0.0% of residents lived in urban areas, while 100.0% lived in rural areas.

There were 688 households and 501 families in Danville, of which 38.1% had children under the age of 18 living in them. Of all households, 39.7% were married-couple households, 23.7% were households with a male householder and no spouse or partner present, and 27.0% were households with a female householder and no spouse or partner present. About 27.1% of all households were made up of individuals and 10.5% had someone living alone who was 65 years of age or older.

There were 857 housing units, of which 19.7% were vacant. The homeowner vacancy rate was 4.1% and the rental vacancy rate was 12.1%.

===2010 census===
As of the 2010 census Danville had a population of 2,409. The ethnic and racial composition of the population was 52.6% Hispanic or Latino, 42.1% non-Hispanic white, 2.1% African-American, 0.6% Native American, 1.5% Asian (all not from the generally delineated sub-groups) and 3.1% reporting two or more races.

===2000 census===
As of the census of 2000, there were 2,392 people, 716 households, and 499 families residing in the city. The population density was 565.6 PD/sqmi. There were 792 housing units at an average density of 187.3 /sqmi. The racial makeup of the city was 65.22% White, 1.84% Black or African American, 0.59% Native American, 1.30% Asian, 29.35% from other races, and 1.71% from two or more races. 43.48% of the population were Hispanic or Latino of any race.

There were 716 households, out of which 35.9% had children under the age of 18 living with them, 50.1% were married couples living together, 12.4% had a female householder with no husband present, and 30.3% were non-families. 23.6% of all households were made up of individuals, and 13.7% had someone living alone who was 65 years of age or older. The average household size was 3.01 and the average family size was 3.44.

In the city, the population was spread out, with 26.3% under the age of 18, 13.8% from 18 to 24, 29.4% from 25 to 44, 15.9% from 45 to 64, and 14.6% who were 65 years of age or older. The median age was 30 years. For every 100 females, there were 109.1 males. For every 100 females age 18 and over, there were 106.2 males.

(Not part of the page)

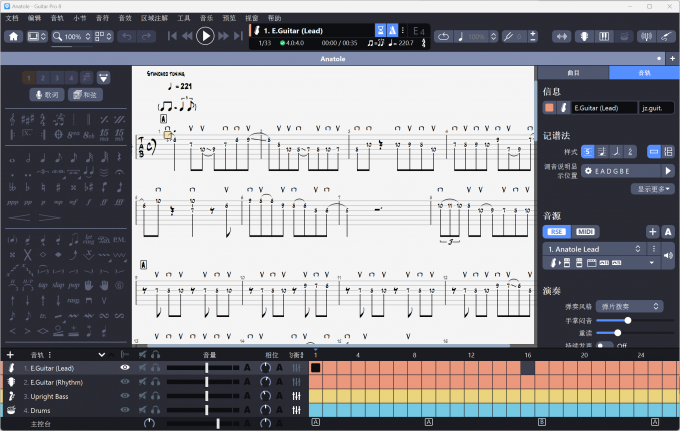Solo the Drums track with headphones icon

[157, 410]
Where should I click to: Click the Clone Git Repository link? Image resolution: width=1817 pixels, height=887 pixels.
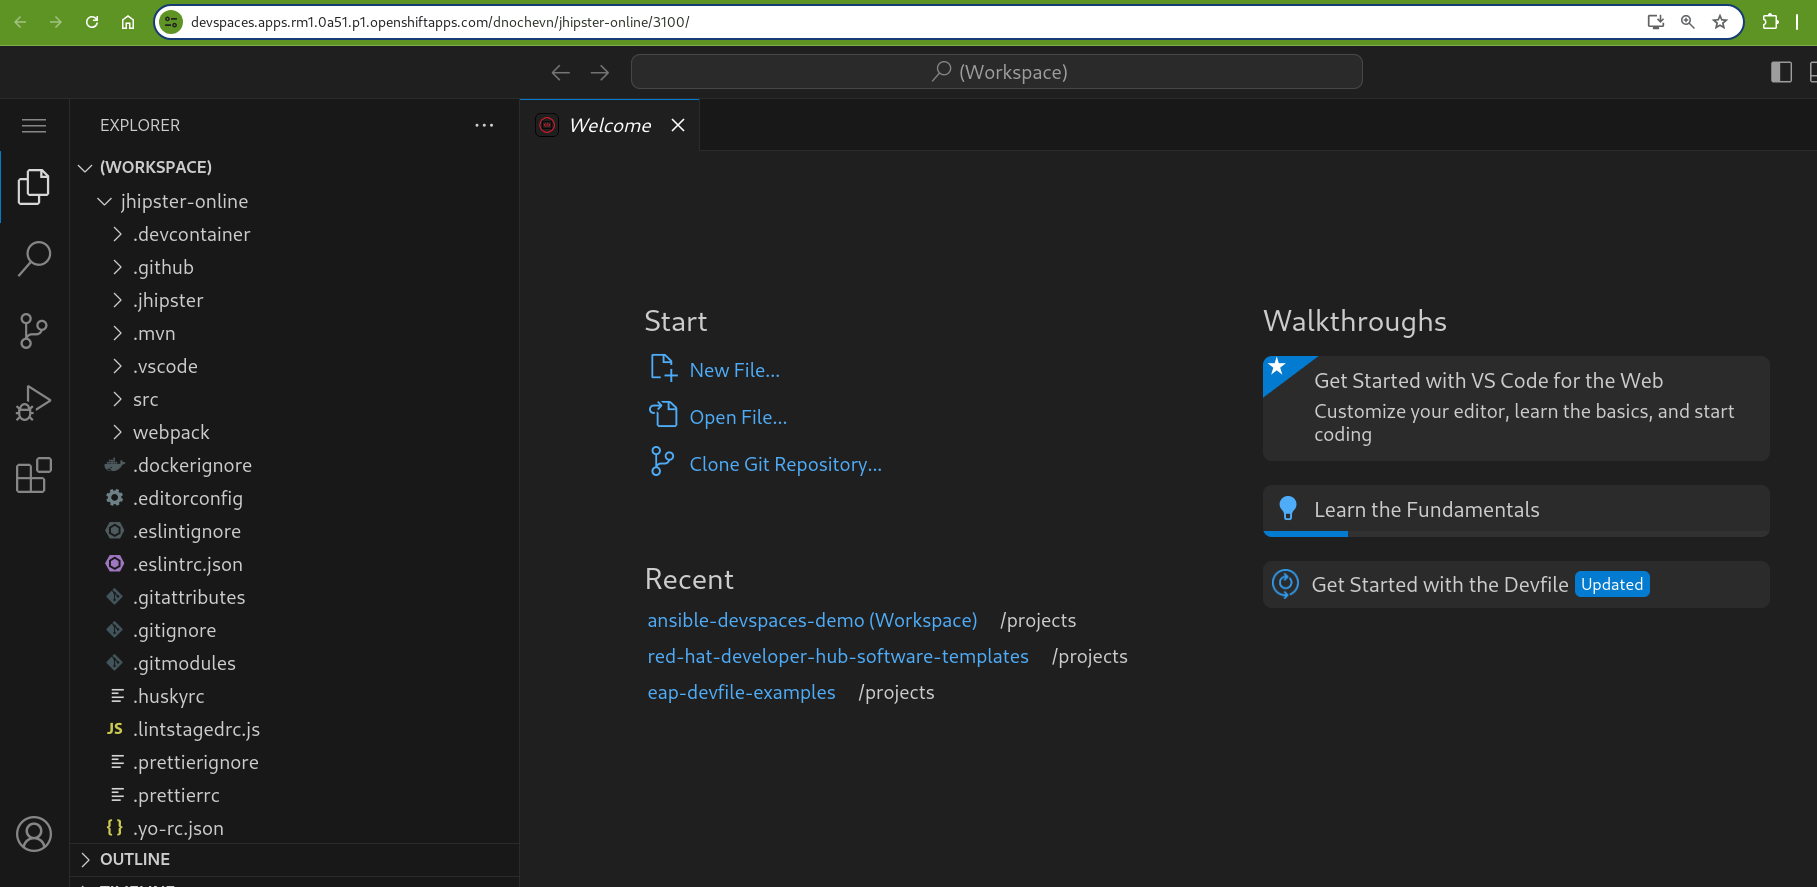785,464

The median income for a household in the city was $26,506, and the median income for a family was $29,185. Males had a median income of $17,122 versus $16,604 for females. The per capita income for the city was $12,533. About 17.5% of families and 21.2% of the population were below the poverty line, including 26.9% of those under age 18 and 9.5% of those age 65 or over.
==Education==
Public education for elementary and secondary school students is available from the Danville School District, which leads to graduation from Danville High School. The district and high school's mascot and athletic emblem is the Little Johns.

==Notable people==
- Lloyd R. George, former Danville Mayor, also served in the Arkansas House of Representatives
- Alfred Surratt, born in Danville, was an American baseball outfielder for the Kansas City Monarchs from 1947 until 1952.